This is not to suggest that the government may not regulate beer labels. But as precedent condemning beer label censorship attests, such regulations must meet First Amendment standards. See Rubin, supra, 514 U.S. 476; Bad Frog Brewery, Inc. v. New York State Liquor Authority, 134 F.3d 87 (2d Cir. 1998); Flying Dog Brewery, LLLP v. Mich. Liquor Control Comm'n, 597 Fed. Appx. 342 (6th Cir. 2015); Hornell Brewing Co. v. Brady, 819 F. Supp. 1227 (E.D.N.Y. 1993).
At least for now and for the foreseeable future, the COLA requirement's application to Atlas's beer labels cannot survive First Amendment scrutiny…. TTB's now-conceptual, inoperative licensing mechanism is irrelevant. Indeed, the licensing of Atlas's speech is itself a constitutional impossibility …. When an administrative process exists by which people may obtain relief from a prohibition, but Congress has not appropriated money to fund that process, the underlying prohibition is subject to constitutional challenge. See Schrader v. Holder, 704 F.3d 980, 992 (D.C. Cir. 2013) ("[w]ithout the relief authorized by [18 U.S.C. §] 925(c), the federal firearms ban will remain vulnerable to a properly raised as-applied constitutional challenge")….

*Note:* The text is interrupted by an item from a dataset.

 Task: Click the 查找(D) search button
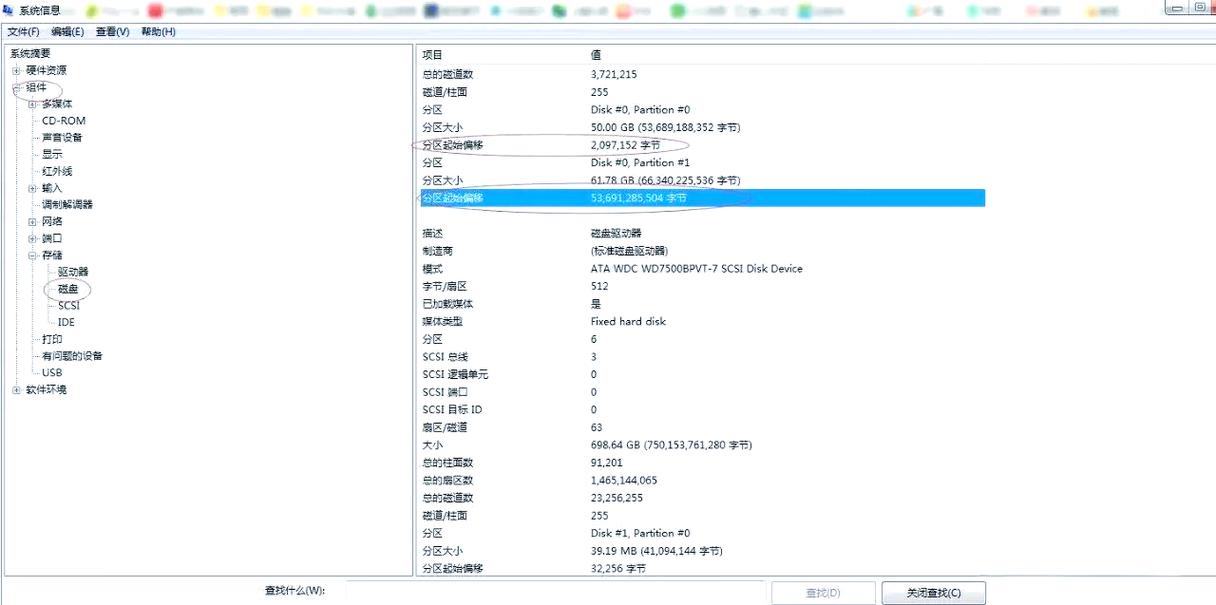tap(820, 592)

"Traditionally, First Amendment questions arising in the arena of 'commercial speech' have occasioned scrutiny under the standard of Central Hudson Gas & Electric Corp. v. Public Service Commission, 447 U.S. 557 (1980)." "Under Central Hudson, protected speech may be regulated if the governmental interest is 'substantial.' Any such regulation must 'directly advance[] the governmental interest asserted.' When analyzing this requirement, the Supreme Court 'has commonly required evidence of a measure's effectiveness.' Finally, any regulation cannot be 'more extensive than is necessary to serve that interest,' a standard the government cannot satisfy 'if it presents no evidence that less restrictive means would fail.'" …

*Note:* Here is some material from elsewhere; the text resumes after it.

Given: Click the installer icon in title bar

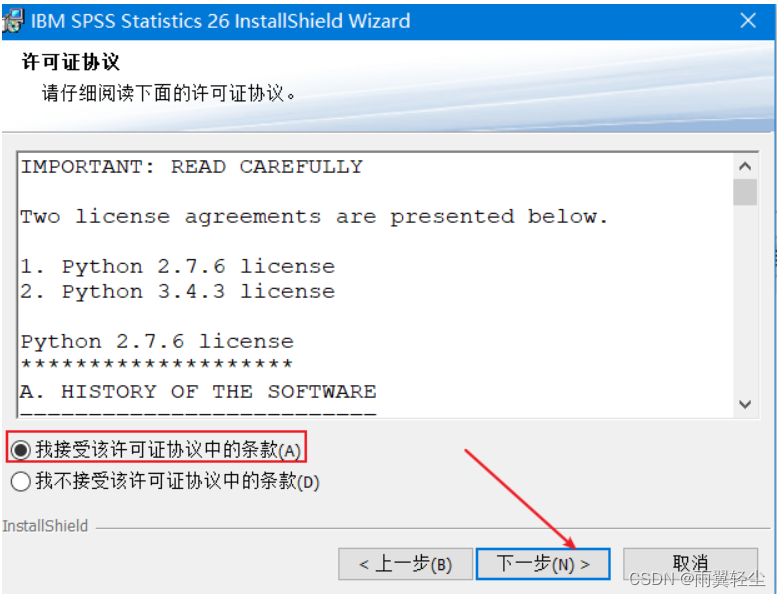Looking at the screenshot, I should point(12,21).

The government cannot argue that the current state of affairs reflects considered legislative judgment to advance any regulatory interest. When Congress enacted the FAA Act in 1935, it apparently assumed that someone would administer it. The FAA Act's licensing guidelines, and those found in the TTB's regulations, reflect the government's position in weighing the interests at stake. These do not prescribe a categorical prohibition, which went into effect as an unintended consequence of a political dispute wholly unrelated to beer labels. Atlas suffers from a prohibition of its protected First Amendment speech unsupported by any regulatory concerns about that speech….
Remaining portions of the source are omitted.